MEG Recovery Unit Configuration
The Rich MEG has a salt content of 2.4 wt% and the Lean MEG specification is 85 wt% MEG on a salt-free basis. Assuming the Regenerator section of the MRU only removes water, the Lean MEG exiting the Regenerator will contain 5.82 wt% salts. At this level of salts, the Lean MEG will contain free solids which will precipitate out inside the Regenerator. This precipitation will likely occur on the outside of the tubes in the kettle reboiler, which will lead to scaling, fouling, local hot spots, and reduced throughput.

There are several different configurations and options that can be considered as part of the MEG Recovery Unit. Figure 1 provides a high level decision tree that can be used to determine which configuration and options are appropriate for any application. There is some leeway in the application of this tool which is based on experience gained during the last 15 years.

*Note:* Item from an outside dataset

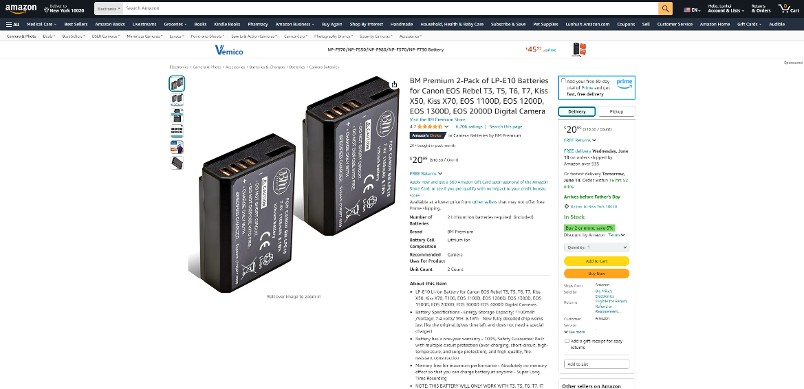Expand the See more seller details
The width and height of the screenshot is (804, 389).
click(x=575, y=332)
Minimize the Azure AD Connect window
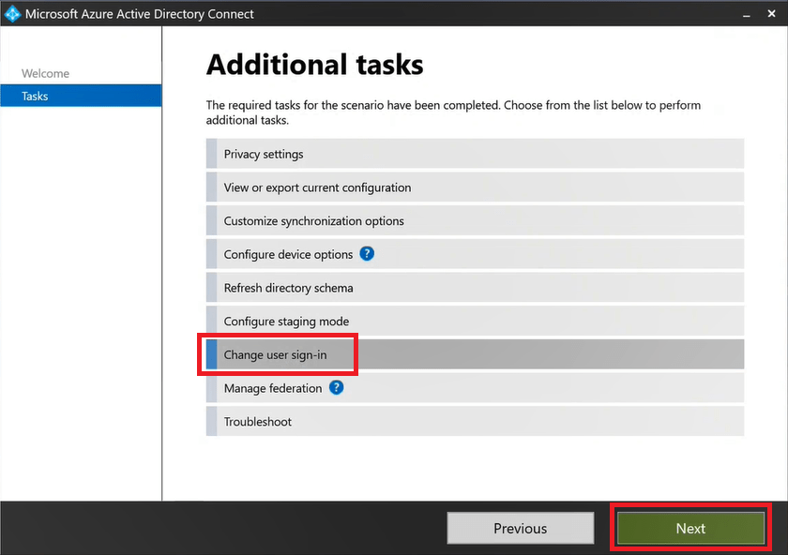Image resolution: width=788 pixels, height=555 pixels. 746,15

It has already been determined that a conventional Regenerator will result in precipitated salts, which leads us to an Integrated Regenerator and Reclaimer design. The Integrated unit achieves the water removal (Regeneration) and salt removal (Reclamation) in a single process. It was also identified above that there would be the need for some level of Pre-Treatment due to the high level of dissolved hydrocarbons. A Process Flow Diagram of the chosen configuration is shown in Figure 2.

If the selection process above came up with a Conventional Regenerator and Slipstream Reclaimer, a detailed salt study should be carried out. This salt study investigates the individual salt species (cations and anions) and determines their accumulation, solubility, and likelihood of scaling throughout the entire Flow Assurance Loop. Using the results of this study, the optimum amount of salt removal can be determined which will result in a smaller Reclaimer Process. The study will also determine what level of Divalent Cation Removal (DCR) is necessary.
 
Process Description
The Rich MEG is fed to the unit from the upstream facilities and letdown across the inlet level control valve. This valve reduces the pressure of the Rich MEG, allowing some of the dissolved hydrocarbons to vaporise out of the solution.

Sufficient residence time is included in the design of the Rich MEG Vessel and three product streams exit the vessel. The hydrocarbon liquids and vapours are directed off-skid to appropriate hydrocarbon handling systems such as a low pressure flare or hydrocarbon drain system. The pH-adjusted Rich MEG is directed into the Reclaimer Flash Drum.

Vapours exiting the Reclaimer Flash Drum are directed into the MEG Still Column. Both of these vessels operate at sub-atmospheric pressure. This allows the MEG/water mixture entering the vessel to vaporise at a temperature well below the degradation temperature of MEG (about 165°C). Upon flashing into the column, water and MEG will vaporise while Salts and other solids contained in the inlet stream will not vaporise and will instead become concentrated in the slurry within the Reclaimer Flash Drum.

MEG/H2O/salt slurry is continuously pumped from the bottom of the Reclaimer Flash Vessel through the Reclaimer Circulation Heater by a horizontal, centrifugal circulation pump.

Boiling of the slurry circulating through the Reclaimer Circulation Heater is undesirable as it would result in solids deposition which would very rapidly foul the heat transfer surfaces. Boiling is therefore deliberately suppressed by imposing a “back pressure” on the heater using a specific device. In addition, a large circulation rate is maintained through the heater to minimise the temperature rise of the slurry, the skin temperature inside the exchanger, and the time the slurry is in contact with the heat transfer surfaces. Use of these design techniques nearly eliminates the potential of fouling of the heat transfer surfaces even with divalent cations present.

Upon entering the Reclaimer Flash Vessel, the water and MEG contained in the slurry will vaporise and flow upward through the vessel while the residual droplets of MEG/H2O/salt slurry fall into the liquid pool in the base of the vessel. As a result, the salt and solids concentration of the liquid pool increases.